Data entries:
══════
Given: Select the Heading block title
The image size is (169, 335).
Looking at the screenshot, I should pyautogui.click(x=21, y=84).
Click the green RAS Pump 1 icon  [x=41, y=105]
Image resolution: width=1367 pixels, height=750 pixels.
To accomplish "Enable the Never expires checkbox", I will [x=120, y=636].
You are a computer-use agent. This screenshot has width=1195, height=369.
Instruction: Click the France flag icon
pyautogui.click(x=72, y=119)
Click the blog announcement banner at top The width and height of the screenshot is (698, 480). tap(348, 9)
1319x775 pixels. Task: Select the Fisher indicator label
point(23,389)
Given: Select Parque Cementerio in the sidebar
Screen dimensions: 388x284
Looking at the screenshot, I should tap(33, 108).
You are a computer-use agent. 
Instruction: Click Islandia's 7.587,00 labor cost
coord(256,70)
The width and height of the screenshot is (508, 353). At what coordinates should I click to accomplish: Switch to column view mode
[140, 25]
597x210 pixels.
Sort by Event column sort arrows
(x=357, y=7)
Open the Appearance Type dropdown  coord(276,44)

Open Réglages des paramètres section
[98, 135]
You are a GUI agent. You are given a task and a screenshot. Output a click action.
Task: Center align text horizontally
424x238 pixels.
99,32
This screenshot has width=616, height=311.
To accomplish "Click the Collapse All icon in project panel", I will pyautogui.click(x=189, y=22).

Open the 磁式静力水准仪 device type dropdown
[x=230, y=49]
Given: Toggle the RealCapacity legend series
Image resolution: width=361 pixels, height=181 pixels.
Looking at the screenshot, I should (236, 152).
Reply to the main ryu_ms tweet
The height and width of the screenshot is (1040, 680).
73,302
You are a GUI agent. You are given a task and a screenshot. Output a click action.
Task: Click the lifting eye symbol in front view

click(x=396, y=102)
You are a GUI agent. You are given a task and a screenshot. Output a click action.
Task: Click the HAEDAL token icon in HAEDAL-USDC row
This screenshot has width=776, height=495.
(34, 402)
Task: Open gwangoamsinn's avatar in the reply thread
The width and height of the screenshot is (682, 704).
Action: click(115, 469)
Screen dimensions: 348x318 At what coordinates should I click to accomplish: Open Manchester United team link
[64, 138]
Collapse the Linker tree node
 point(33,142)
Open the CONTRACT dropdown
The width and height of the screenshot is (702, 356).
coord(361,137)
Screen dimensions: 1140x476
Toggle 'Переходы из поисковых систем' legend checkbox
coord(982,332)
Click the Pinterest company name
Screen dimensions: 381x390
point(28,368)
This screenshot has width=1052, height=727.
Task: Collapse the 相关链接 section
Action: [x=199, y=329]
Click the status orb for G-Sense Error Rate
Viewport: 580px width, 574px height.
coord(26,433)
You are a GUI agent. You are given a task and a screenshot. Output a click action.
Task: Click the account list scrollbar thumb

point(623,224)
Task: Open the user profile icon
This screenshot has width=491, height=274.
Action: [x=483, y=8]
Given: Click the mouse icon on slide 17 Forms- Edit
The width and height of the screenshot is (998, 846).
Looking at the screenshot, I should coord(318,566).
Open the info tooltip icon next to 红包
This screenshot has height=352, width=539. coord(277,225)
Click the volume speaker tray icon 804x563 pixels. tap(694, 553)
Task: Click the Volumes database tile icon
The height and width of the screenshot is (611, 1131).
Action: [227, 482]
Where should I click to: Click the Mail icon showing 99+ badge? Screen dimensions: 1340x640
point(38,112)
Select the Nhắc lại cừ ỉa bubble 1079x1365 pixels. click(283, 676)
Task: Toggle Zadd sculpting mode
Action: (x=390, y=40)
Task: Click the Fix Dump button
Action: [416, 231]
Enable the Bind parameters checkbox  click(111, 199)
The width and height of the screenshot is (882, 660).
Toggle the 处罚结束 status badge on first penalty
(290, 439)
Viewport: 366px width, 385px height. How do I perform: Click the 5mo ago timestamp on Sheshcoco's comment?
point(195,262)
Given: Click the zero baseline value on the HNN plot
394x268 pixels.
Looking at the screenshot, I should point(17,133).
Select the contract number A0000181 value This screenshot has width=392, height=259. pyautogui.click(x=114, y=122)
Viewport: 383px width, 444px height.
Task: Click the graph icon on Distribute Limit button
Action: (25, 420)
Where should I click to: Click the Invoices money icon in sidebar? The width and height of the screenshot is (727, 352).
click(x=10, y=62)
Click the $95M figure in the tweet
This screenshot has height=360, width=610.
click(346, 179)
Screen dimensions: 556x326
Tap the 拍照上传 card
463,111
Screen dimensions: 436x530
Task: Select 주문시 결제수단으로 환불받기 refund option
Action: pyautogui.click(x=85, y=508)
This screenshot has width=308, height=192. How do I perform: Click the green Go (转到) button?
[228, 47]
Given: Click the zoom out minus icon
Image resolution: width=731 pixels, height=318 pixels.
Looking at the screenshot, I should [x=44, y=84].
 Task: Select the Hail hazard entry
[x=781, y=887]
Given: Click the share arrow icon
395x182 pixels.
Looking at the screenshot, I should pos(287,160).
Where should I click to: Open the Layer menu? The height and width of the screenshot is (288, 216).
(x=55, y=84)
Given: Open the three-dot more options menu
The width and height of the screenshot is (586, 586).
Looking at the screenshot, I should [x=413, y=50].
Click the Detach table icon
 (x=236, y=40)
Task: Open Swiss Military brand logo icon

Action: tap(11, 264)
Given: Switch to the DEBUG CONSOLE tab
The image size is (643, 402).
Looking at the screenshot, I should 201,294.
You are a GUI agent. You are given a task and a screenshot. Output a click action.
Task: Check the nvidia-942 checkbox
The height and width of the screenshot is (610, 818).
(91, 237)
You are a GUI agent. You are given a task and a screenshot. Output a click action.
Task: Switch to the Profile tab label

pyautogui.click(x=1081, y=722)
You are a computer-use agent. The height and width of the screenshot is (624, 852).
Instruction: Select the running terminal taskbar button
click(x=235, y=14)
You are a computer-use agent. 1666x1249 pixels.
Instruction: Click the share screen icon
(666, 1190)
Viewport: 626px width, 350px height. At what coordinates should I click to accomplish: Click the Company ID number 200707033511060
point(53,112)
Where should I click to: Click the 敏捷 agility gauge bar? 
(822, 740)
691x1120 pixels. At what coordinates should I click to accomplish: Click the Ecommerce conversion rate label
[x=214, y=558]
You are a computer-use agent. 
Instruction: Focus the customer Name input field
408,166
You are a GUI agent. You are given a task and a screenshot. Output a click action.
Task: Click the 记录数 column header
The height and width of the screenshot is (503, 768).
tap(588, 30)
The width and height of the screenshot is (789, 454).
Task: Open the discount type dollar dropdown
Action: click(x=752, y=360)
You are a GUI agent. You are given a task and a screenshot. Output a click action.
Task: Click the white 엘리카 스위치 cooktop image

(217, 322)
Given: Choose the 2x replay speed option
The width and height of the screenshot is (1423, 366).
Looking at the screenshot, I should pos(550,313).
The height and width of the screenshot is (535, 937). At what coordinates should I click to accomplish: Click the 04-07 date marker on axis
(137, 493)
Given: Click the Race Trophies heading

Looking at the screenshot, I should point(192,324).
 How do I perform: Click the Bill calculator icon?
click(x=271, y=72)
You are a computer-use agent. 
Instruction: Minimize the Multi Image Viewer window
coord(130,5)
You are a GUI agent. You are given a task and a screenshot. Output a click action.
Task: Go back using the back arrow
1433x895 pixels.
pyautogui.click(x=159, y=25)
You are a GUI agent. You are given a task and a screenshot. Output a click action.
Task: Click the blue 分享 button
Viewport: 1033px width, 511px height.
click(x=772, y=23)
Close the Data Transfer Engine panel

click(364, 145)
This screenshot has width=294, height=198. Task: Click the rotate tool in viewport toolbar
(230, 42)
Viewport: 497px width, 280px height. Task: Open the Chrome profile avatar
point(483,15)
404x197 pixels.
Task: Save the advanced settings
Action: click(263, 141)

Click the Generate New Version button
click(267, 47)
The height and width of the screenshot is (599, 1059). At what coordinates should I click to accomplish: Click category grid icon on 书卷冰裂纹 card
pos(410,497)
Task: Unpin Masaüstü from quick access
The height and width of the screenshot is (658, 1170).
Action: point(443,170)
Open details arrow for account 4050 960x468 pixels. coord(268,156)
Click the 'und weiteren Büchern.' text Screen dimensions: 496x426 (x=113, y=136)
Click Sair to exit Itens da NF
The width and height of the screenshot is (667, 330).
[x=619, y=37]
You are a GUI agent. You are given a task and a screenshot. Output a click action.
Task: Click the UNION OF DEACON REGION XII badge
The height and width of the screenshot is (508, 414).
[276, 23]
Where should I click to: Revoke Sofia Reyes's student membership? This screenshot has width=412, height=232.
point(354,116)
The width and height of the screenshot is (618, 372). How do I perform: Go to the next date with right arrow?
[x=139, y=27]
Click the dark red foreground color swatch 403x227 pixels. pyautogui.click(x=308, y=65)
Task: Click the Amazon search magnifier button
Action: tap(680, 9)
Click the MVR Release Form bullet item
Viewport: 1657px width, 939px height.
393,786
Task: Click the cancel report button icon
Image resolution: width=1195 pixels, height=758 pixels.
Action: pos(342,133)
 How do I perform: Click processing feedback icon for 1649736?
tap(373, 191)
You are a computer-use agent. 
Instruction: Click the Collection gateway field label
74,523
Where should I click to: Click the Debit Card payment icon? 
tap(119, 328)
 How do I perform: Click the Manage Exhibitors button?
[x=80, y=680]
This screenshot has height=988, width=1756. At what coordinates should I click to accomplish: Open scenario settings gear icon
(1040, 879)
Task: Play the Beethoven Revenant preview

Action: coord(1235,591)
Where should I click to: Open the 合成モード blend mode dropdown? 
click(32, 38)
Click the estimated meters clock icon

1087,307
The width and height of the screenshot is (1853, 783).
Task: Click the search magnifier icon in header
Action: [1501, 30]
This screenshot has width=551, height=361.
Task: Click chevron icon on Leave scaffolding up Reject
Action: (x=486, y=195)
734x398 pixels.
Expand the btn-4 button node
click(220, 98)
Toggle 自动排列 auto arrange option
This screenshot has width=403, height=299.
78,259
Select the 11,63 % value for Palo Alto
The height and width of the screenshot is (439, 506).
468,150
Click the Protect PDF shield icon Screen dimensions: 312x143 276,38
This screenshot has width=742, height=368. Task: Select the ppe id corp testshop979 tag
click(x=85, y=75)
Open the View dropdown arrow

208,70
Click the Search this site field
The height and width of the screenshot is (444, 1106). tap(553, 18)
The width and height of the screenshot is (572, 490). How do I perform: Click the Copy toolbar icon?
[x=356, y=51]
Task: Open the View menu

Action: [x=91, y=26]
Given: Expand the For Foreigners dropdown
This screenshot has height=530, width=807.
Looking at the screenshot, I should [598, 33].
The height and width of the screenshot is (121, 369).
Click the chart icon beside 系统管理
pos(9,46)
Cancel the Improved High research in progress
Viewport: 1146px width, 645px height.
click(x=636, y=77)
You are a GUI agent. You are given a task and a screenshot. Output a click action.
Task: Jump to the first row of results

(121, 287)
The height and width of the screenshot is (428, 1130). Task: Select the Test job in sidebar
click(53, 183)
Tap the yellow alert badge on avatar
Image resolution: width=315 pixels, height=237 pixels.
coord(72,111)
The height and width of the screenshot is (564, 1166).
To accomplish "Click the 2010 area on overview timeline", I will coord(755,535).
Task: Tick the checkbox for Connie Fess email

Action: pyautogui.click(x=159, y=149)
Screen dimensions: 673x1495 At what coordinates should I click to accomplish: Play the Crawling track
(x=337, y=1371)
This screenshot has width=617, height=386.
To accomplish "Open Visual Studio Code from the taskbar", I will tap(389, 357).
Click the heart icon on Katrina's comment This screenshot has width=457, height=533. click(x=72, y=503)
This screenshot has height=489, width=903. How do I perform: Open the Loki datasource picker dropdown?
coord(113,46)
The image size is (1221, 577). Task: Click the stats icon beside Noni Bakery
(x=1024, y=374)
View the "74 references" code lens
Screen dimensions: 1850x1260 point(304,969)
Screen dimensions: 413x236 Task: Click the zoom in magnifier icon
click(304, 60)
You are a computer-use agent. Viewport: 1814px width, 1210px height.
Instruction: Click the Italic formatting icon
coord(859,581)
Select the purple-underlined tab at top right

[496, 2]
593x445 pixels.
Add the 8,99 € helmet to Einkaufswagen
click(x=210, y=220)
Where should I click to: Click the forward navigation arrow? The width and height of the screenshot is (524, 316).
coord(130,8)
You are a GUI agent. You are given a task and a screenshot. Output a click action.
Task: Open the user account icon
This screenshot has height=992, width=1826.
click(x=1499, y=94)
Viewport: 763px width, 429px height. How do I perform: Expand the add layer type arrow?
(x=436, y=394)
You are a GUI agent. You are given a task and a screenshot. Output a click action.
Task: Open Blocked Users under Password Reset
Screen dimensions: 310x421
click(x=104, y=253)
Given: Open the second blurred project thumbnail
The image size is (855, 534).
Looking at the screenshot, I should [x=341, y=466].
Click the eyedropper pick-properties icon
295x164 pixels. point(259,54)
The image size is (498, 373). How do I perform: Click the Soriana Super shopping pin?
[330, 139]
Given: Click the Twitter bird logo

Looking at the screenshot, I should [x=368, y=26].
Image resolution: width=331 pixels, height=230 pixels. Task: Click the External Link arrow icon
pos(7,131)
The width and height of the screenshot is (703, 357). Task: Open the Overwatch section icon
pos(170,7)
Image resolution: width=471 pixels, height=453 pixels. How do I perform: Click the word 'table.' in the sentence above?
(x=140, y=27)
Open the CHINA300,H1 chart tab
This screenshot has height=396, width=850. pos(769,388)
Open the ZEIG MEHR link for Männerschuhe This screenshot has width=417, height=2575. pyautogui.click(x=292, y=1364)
══════
What you should do:
Reproduce the rows from the line containing "Tap the yellow alert badge on avatar" through the line containing "I will coord(755,535).", substituting "red" for "yellow" and leaving everything else unchanged.

The output:
Tap the red alert badge on avatar
Image resolution: width=315 pixels, height=237 pixels.
coord(72,111)
The height and width of the screenshot is (564, 1166).
To accomplish "Click the 2010 area on overview timeline", I will coord(755,535).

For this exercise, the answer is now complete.